Leane agrees to suppress Mr Francis’ name.
Leane soon noticed what appeared to be a telephone number written in pencil on the back of the book.
Leane notices the capital letters written in pencil on the back of the book.
Using a large magnifying glass, Leane also saw capital letters written in faint pencil on the back of the book.
Leane and others convey the nurse to view the bust.
Leane seeks assistance of the Naval Intelligence Office.
On 29 July 1949 a photograph of the letters and a copy of a similar Rubaiyat were forwarded by Leane to the Director of Naval Intelligence in Melbourne.
Detective Sergeant Leane’s unexplained 51 days of inaction with regard to the exhibiting and consequent publication of the finding of the Tamam Shud slip
On April 19th, 1949 Professor Cleland informed DS Leane that he had found the Tamam Shud slip in the fob pocket of the trousers worn by the deceased.
Then .. three weeks later
On May 3rd, an oblique mention of the slip was made in an Adelaide Advertiser news article . ” “New clues may identify Somerton Body. A small piece of paper printed in Turkish which was found in the dead man’s pocket has led police to assume he (the deceased) was able to speak that language.”
There was no mention in the article of the words Tamam Shud.
(1) Then .. on June 9th, 51 days after DS Leane learnt of Cleland’s discovery and after the closure date for any further depositions to be submitted the coronial inquest, the Adelaide Advertiser reported the finding of a Tamam Shud slip on the body.
“Cryptic note found on body.”
(2) This was followed by another Advertiser article mentioning the Tamam Shud slip on June 10th. “Tamam Shud.”
June 17th. The Inquest commences.
Evidence is heard from Detective Brown and Professor Cleland mentioning the finding and translation of the Tamam Shud slip.
June 21st. The Inquest is adjourned.
(3) June 22nd. The Advertiser carries news of the discovery of the Tamam Shud slip in the deceased’s pocket.
(4) 25th June. The Smith’s Weekly (Sydney) carries news of a cryptic note containing the words Tamam Shud found in the deceased’s clothing. “Body on beach still baffles SA police.”
(5) 10th July. The Truth (Sydney) “Who is the mystery man? Puzzle of beach find.”
(6) 20th July. The Melbourne Age. “Torn Page.”
(7) 21st July. The Sydney Daily Telegraph. “Clue at long odds.”
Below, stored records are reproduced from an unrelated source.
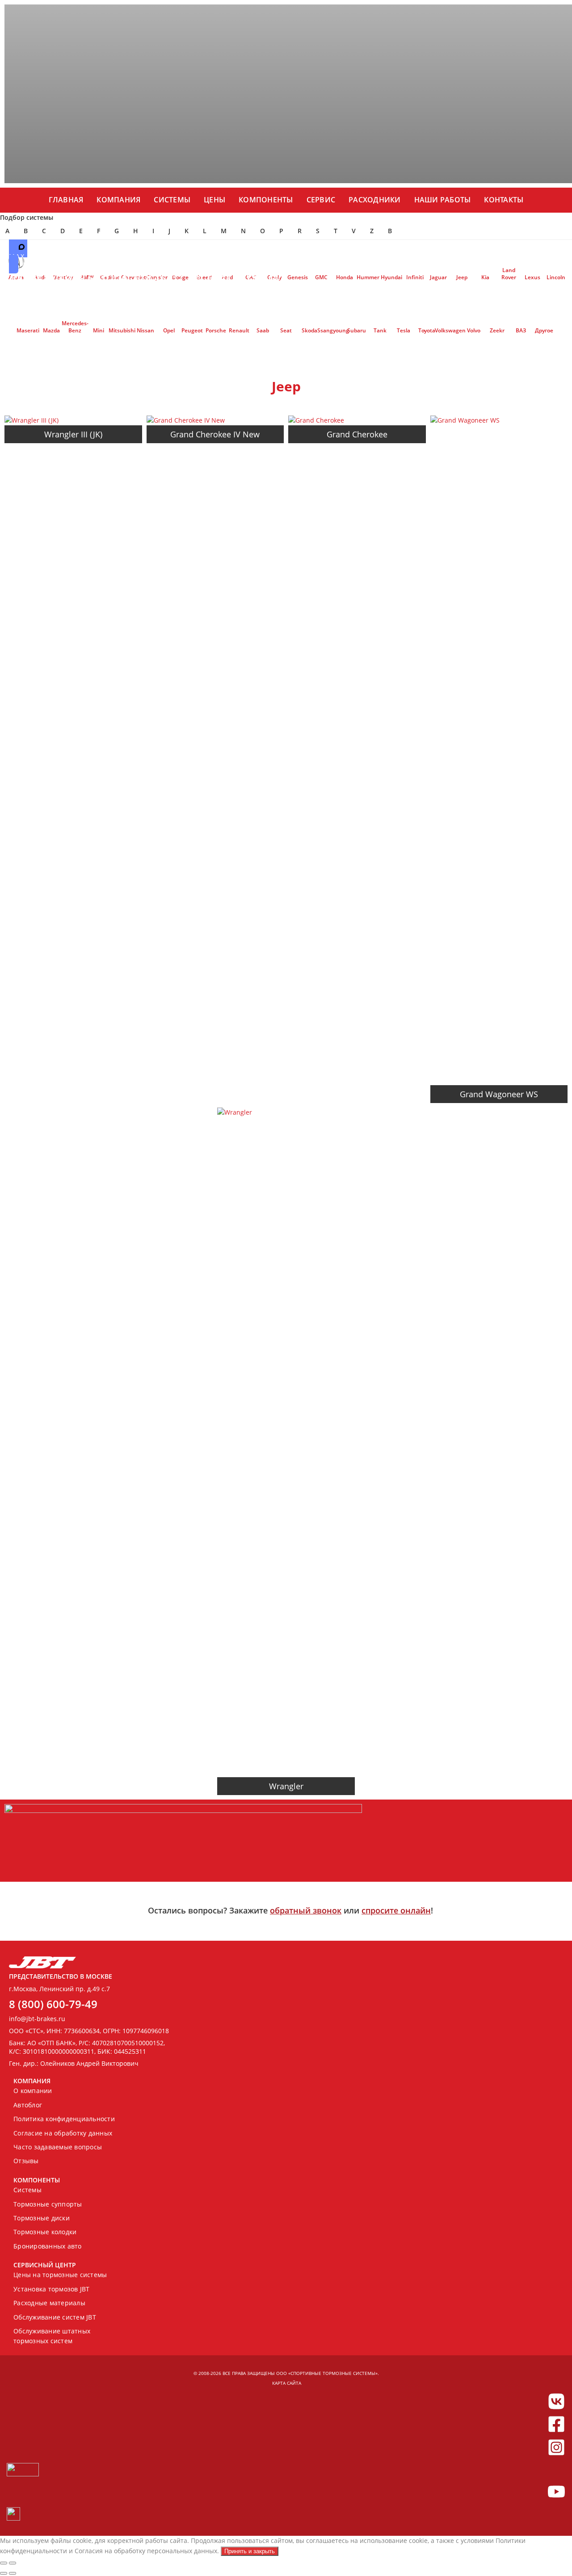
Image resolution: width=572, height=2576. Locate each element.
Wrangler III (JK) (73, 434)
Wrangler (286, 1786)
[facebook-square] (556, 2424)
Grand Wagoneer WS (499, 1094)
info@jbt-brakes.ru (37, 2018)
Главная (66, 200)
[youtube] (556, 2491)
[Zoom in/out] (12, 2563)
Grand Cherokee (357, 434)
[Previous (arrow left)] (3, 2573)
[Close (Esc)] (3, 2563)
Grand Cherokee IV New (215, 434)
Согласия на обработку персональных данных (146, 2551)
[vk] (556, 2401)
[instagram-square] (556, 2447)
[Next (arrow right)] (12, 2573)
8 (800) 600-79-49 (53, 2004)
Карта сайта (286, 2383)
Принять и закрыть (249, 2551)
(8) 22nd July. The Melbourne Argus carries an article “Torn Book May Be Clue To Somerton Body Mystery.”
(9) 22nd July. The Adelaide News carries an article “Remote book clue in mystery death.”
(10) 23rd July. Border Watch (Mt Gambier) “Search for a book with a torn page.”
(11) 23rd July. The Adelaide Advertiser “Detective – Sergeant R. L. Leane has been trying for several months to trace a copy of the “Rubaiyat of Omar Khayyam” from which the dead man is believed to have cut a piece of paper bearing the words “Taman Shud” (meaning “The End”) and placed it in the pocket of his trousers.”
Then, finally ..
23rd July. The Melbourne Herald “Detectives bring off a million to one chance. Rubaiyat clue may solve mystery death.”
23rd July. The Melbourne Herald. “Rubaiyat clue may solve mystery death. A motorist last night bought them a copy of the Rubaiyat of Omar Khayyam from which the last two words had been torn.”
Detective Sergeant Leane’s deposition with regard to his list of items as found on the body on December 1st.
“The cigarette packet was Army Club but the contents were Kensitas, a different brand, there was also found a box of Bryant and May’s matches, 1/4 full, a packet half full of Juicy Fruit chewing gum, 2 combs, and Professor Cleland found a slip of paper bearing the words Tamam Shud that was on the body.”
PC John Moss’ deposition with regard to his list of items he found on the body on December 1st.